Fri, 18 Nov 2005
Uptime: 92 minutes
Last Saturday I have installed additional 4 GB of memory to Odysseus. I have also recompiled the new kernel and checked the BIOS settings. The kernel booted OK, but when I returned home in the evening, I got SMS that Odysseus has crashed.
I logged in and Odysseus was up, with uptime 1 minute or so. I have cofigured GRUB so that next time it would boot to the older kernel. During the night I received two or three more messages that Odysseus was down. I tried to limit the amount of memory used back to the original 4 GB. Even then Odysseus keeped crashing.

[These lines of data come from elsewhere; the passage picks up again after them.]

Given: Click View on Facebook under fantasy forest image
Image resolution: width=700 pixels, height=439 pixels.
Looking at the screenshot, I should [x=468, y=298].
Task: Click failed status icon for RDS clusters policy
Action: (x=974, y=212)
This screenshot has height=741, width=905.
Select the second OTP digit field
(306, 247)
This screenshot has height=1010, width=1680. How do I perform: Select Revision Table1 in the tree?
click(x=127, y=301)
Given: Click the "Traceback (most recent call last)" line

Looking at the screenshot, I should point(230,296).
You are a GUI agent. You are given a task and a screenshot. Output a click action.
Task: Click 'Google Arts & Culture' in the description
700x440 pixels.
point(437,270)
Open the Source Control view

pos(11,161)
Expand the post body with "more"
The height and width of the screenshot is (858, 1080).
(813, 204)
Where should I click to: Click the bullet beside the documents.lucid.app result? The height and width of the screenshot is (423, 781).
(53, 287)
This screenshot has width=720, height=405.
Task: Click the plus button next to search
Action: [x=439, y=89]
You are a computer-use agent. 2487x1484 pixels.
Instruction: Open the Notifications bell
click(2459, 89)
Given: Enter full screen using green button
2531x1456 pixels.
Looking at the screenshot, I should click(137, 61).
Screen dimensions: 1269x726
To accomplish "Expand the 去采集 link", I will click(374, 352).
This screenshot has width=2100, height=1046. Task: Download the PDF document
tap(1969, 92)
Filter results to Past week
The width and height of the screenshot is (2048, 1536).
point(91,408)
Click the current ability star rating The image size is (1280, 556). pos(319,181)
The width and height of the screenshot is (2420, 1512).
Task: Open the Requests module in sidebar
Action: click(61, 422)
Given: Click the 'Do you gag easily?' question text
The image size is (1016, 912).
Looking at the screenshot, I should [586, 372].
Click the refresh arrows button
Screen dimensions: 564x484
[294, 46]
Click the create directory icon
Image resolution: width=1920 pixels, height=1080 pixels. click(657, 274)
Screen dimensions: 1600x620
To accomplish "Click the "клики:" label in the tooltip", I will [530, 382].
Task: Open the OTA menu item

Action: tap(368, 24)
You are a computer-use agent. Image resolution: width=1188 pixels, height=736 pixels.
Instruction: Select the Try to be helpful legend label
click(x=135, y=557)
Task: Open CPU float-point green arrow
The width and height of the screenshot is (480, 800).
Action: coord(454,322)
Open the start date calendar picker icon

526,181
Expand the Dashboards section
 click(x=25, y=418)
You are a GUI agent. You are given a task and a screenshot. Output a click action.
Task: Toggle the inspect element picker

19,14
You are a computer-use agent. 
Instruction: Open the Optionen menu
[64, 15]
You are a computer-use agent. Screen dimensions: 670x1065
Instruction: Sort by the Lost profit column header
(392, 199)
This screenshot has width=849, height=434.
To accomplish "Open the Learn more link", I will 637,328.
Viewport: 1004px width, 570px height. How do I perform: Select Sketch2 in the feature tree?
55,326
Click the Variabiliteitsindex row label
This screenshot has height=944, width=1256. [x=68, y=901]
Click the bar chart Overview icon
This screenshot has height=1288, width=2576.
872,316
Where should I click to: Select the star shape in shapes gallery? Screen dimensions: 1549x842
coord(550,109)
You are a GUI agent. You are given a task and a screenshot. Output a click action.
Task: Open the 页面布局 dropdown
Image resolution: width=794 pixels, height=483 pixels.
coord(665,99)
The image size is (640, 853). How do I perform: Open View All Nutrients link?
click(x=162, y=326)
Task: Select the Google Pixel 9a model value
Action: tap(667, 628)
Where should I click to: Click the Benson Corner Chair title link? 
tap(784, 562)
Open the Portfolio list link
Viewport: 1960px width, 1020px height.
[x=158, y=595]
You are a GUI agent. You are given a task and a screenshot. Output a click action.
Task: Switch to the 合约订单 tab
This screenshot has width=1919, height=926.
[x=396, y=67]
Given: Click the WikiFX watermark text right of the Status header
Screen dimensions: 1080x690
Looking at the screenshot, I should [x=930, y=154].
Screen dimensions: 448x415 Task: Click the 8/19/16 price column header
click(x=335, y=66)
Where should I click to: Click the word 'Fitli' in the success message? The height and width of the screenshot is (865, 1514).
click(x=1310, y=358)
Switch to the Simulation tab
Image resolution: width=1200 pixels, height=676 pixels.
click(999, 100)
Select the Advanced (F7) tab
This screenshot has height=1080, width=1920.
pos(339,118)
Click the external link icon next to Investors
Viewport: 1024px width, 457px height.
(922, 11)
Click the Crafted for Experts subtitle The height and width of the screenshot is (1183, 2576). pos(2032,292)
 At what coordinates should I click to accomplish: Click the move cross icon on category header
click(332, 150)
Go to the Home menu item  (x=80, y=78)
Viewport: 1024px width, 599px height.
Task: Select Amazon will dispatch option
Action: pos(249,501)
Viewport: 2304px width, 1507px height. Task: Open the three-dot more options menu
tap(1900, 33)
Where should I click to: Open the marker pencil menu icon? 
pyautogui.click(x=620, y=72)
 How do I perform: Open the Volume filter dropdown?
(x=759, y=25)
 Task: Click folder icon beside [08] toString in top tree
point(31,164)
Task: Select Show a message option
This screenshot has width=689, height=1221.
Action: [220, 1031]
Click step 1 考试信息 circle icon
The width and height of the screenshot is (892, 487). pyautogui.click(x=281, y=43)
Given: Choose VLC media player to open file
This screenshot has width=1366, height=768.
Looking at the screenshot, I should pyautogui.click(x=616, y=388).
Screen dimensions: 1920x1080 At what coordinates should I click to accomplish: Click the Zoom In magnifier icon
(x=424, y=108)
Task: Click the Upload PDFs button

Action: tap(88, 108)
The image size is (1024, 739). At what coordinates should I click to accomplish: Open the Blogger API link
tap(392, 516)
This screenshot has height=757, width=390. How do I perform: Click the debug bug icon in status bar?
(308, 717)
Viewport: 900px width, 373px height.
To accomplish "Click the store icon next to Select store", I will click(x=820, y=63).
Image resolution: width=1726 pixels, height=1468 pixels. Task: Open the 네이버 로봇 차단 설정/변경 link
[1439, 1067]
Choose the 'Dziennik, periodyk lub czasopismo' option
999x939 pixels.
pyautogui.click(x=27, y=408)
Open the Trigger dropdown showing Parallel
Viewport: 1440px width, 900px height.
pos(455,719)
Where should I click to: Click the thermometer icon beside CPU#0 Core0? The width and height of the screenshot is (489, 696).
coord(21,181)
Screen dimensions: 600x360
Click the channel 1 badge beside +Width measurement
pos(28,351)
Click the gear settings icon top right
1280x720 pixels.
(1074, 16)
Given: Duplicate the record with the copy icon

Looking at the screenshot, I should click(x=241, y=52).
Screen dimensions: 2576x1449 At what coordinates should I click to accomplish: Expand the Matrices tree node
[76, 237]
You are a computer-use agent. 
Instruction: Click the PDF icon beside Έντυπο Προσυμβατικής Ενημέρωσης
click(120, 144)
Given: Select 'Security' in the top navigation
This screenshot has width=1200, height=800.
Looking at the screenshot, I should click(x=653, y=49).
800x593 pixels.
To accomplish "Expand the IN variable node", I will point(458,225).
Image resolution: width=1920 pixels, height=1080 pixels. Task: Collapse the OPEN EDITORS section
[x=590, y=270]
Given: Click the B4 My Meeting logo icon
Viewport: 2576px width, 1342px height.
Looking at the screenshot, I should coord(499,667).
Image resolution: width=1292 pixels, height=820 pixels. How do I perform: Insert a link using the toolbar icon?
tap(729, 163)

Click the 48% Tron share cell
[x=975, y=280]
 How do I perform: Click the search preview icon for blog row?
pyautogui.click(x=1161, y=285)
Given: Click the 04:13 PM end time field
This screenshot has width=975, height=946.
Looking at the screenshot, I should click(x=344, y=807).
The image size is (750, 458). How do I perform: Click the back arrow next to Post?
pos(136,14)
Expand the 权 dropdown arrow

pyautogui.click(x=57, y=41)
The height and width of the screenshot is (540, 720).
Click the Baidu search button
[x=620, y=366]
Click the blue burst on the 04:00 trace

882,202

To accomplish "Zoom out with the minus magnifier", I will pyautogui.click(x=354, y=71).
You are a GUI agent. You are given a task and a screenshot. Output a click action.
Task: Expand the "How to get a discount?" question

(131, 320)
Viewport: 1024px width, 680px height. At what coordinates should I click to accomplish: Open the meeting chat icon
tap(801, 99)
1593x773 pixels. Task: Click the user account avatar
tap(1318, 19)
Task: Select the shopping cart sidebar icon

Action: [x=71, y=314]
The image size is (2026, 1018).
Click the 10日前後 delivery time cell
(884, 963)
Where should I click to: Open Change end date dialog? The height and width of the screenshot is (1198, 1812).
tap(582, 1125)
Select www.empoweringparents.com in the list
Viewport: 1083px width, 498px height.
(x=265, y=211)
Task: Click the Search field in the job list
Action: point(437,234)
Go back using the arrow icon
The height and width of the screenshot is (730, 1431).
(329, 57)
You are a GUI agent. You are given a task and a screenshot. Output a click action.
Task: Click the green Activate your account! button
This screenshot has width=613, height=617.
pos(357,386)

I connected the serial console through script(1) command in order to catch all messages from the possible system crash. Nothing appeared - the server just silently rebooted after some time. I thought about removing the new 4 GB of memory, but the memory has been thoroughly tested in other box for the last two weeks, so it definitely was not bad.
After some time I tried to look up the exact times of system crashes using last(1), and guess what - the server was rebooted after about 92 minutes each time. So including the time for BIOS startup, it seemed that it rebooted after 90 minutes of Linux uptime. I reverted some changes in BIOS setup (disabled ACPI HPET timer, disabled the ACPI 2.0 support, disabled ECC BG scrub and few other ECC settings), and the problem was fixed. I am not sure which settings was the cause of the problem, though, and I don't have time to play with it now.